Occasionally this can reveal original valuations that appear alarmingly high in the context of what may be a falling market. The inevitable question is: Did the original valuer get it wrong and, if so, what can the lender do about it to protect its position?
Litigation is an answer, but a lender cannot assume that it will always turn out to have been the right answer. Professional negligence claims against valuers can be highly successful but are not always straightforward. A prudent lender should always mitigate the risks inherent in these claims by securing good litigation/after-the-event insurance – and Temple is ideally placed to provide it.
We have a wealth of experience in supporting claims against valuers.
What do we look for in a lender claim before offering cover?
We hope that the checklist below mirrors best practice for those undertaking these claims: –
- In broad terms, what was the factual background to the decision to provide secured lending to the borrower?
- What was the defendant valuer actually instructed to do? Was the defendant surveyor simply asked for a valuation or were they more closely involved in the lending decision itself?
- What were the terms of the letter of instruction or engagement? Did the parties agree to limit liability in any way?
- When was the original valuation provided? Are there any limitation issues?
- Is there a copy of the original valuation? Does the original valuation set out the basis for the conclusions reached by the valuer? Does it contain relevant and helpful comparables?
- How experienced is the expert valuer instructed for the purpose of the claim? How familiar, if at all, is the expert valuer with the location of the relevant property and the local property market?
- What has the expert valuer been instructed to do? What questions have they been asked? Have they been asked to provide a short valuation, perhaps in an attempt to triage a set of possible claims? If so, how have they qualified their report? When is it intended that a full report will be provided?
- What margin of error has the expert valuer allowed before feeling able to conclude that the original valuation was accurate?

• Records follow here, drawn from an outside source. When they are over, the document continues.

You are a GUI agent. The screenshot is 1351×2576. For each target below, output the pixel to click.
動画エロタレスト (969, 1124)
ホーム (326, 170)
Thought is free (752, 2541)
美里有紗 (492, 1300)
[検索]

- How has the expert valuer approached the retrospective valuation for the purposes of the claim? Have they identified any available historical comparables? Are they relying on any form of indexation?
- Are there any unusual features of the property or the local property market that might have affected the original valuation and/or the new retrospective valuation?
- What losses is the lender seeking as a consequence of the alleged negligence of the valuer? Simply a difference between the “right” and the “wrong” original valuations (with interest) or something more? Notwithstanding the decision in MBS v. Grant Thornton, is this a case where the SAAMCO cap still fits and should be applied?